Nine sitting or former governors have been elected U.S. Senator in the Pine Tree State including four during the popular vote era
As Maine’s Democratic and Republican parties work to get behind their preferred 2012 U.S. Senate nominees for retiring Olympia Snowe’s seat before the March 15th deadline, a new curve ball has been thrown – making what was already a toss-up race even more fascinating to watch.
Former two-term independent governor Angus King announced on Monday that he is launching a campaign to fill Snowe’s seat.
King’s attraction is not simply his high favorability rating (currently at 62 percent, according to a recent Public Policy Polling survey) and his previous success in winning statewide elections.
As an independent, King is in the best position to pick up the mantle of bi- (and non-) partisanship espoused by the departing Snowe in her retirement announcement last week.
There is also ample precedent of governors from Maine winning U.S. Senate seats, although King seeks to become the first to launch a successful bid in over 50 years.
A Smart Politics review of Maine electoral history finds that nine of the state’s 70 governors have gone on to win election to the U.S. Senate including four over the last 100 years since the commencement of direct elections.
It has been more than 50 years since the last time a sitting or former governor from Maine successfully punched their ticket to the U.S. Senate, in the form of future Democratic presidential candidate and Secretary of State Edmund Muskie.
Muskie was elected governor in 1954 and served for consecutive two-year terms before running for the U.S. Senate in 1958.
In a Democratic wave election year that saw the party net 16 seats, Muskie trounced one-term GOP incumbent Frederick Payne by 21.5 points.
This marked the first time a Democrat had been elected to the state’s Class I seat since the introduction of popular vote contests 44 years prior.
Muskie would be reelected three times and serve more than half of his fourth term before becoming Secretary of State under Jimmy Carter.
Frederick Payne, Muskie’s opponent in 1958, was a former governor in his own right.
The Republican was elected governor in 1948 and also served two two-year terms before winning an open U.S. Senate seat by 23.8 points over Democrat Roger Dube in 1952.

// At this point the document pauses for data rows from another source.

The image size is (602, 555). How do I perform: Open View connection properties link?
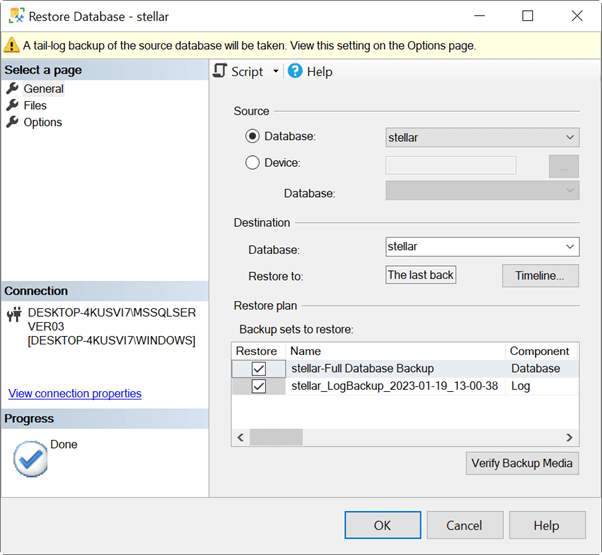coord(75,393)
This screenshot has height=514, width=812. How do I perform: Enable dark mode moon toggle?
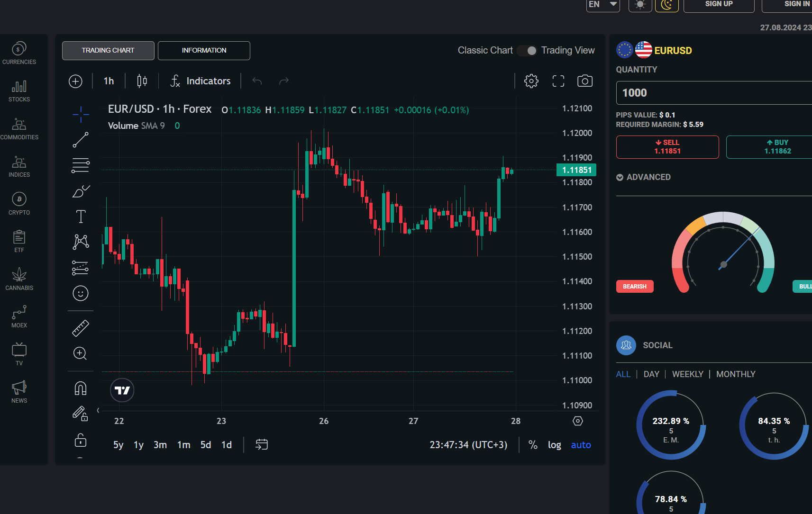pyautogui.click(x=666, y=5)
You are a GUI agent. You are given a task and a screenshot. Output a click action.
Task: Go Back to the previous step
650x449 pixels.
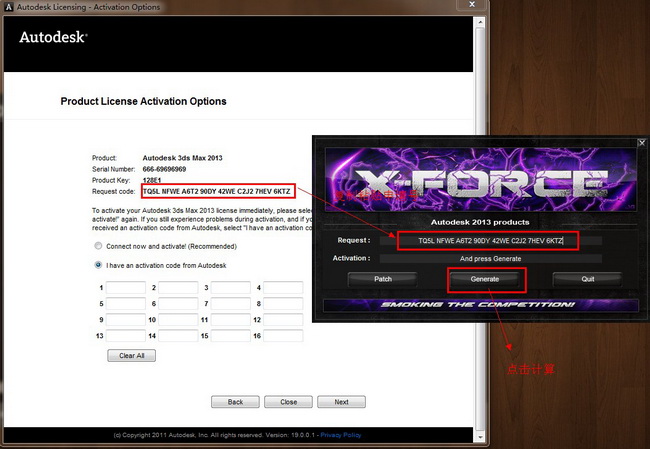(235, 402)
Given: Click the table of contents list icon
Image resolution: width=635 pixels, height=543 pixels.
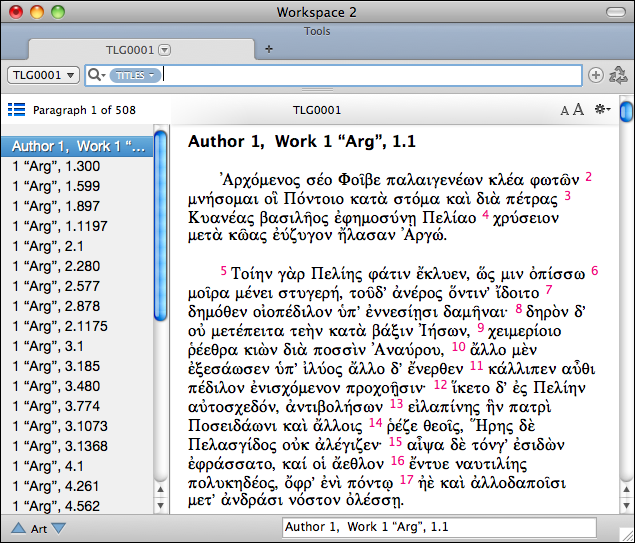Looking at the screenshot, I should [x=16, y=110].
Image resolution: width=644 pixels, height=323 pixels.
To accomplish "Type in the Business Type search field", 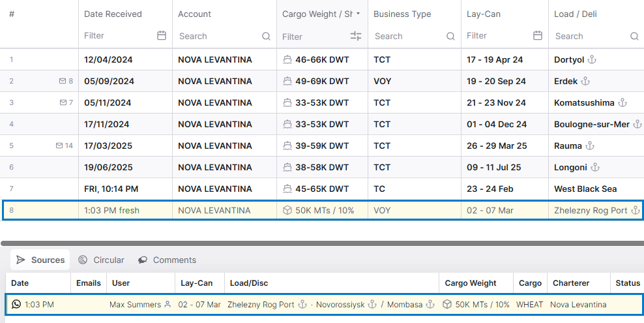I will click(407, 37).
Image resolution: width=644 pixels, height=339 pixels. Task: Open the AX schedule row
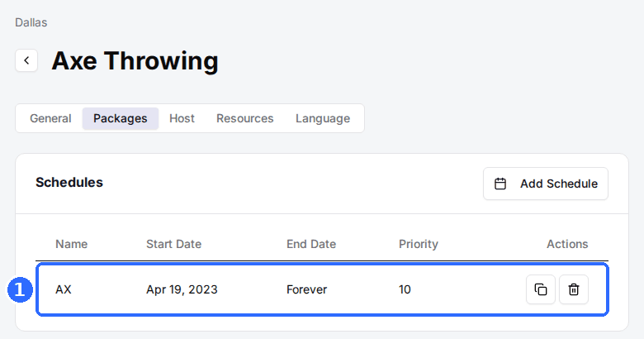[x=322, y=289]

Twelve years prior, in 1940, former two-term Republican Governor Owen Brewster (1925-1929) defeated former Democratic Governor Louis Brann (1933-1937) by 17.3 points in the only governor-on-governor U.S. Senate matchup in state history.
The first governor from Maine to be elected to the U.S. Senate by voters was Republican Bert Fernald in 1916.
Fernald served as governor for one term from 1909-1911 and defeated Democrat Kenneth Sills by 8.8 points in a special election to fill the vacancy caused by the death of Edwin Burleigh.
Before the direct election of U.S. Senators, five other sitting and former governors were elected to the Senate from Maine:
· 1826: Sitting four-term Democratic-Republican Governor Albion Parris won his first and only term.
· 1843: Sitting two-term Democratic Governor John Fairfield won a special election and was reelected two years later.
· 1857: Sitting one-term Republican Governor Hannibal Hamlin won his second stint in the Senate. Hamlin had previously served in the U.S. Senate as a Democrat from 1848-1856 before changing parties. He served until January 1857 as a Republican, and was then elected governor.
Hamlin served as governor for just two months when he resigned after being elected again to the U.S. Senate. Hamlin served in that capacity until 1861 when he became the Republican Vice-Presidential nominee alongside Abraham Lincoln. Hamlin would serve two more terms in the Senate from 1869-1881.
· 1861: Former three-term Republican Governor Lot Morrill (1858-1860) won a special election to the U.S. Senate to replace the departing Hamlin. Morrill was reelected two years later and served through 1876, save a seven-month stint between seats in 1869.
· 1912: Former two-term Republican Governor Edwin Burleigh (1889-1893) was elected to his only term in D.C.’s upper legislative chamber.
However, not every sitting or former governor with designs on Washington, D.C. has delivered a successful U.S. Senate campaign.
Over the last 100 years, governors from Maine made it onto the U.S. Senate general election ballot on four other occasions – only to lose the race:
· In 1922, former Democratic Governor Oakley Curtis (1915-1917) lost by 15.0 points to one-term Republican incumbent Frederick Hale.
· In 1936, sitting Democratic Governor Louis Brann (1933-1937) lost by less than 5,000 votes and 1.5 points to one-term Republican incumbent Wallace White.
· In 1940, ex-governor Brann ran for the state’s other (Class I) U.S. Senate seat, only to lose by 17.3 points to Republican Ralph Brewster in the open seat contest.
· In 1996, former Democratic Governor Joseph Brennan (1979-1987) lost an open seat race by 5.3 points to current Republican Senator Susan Collins.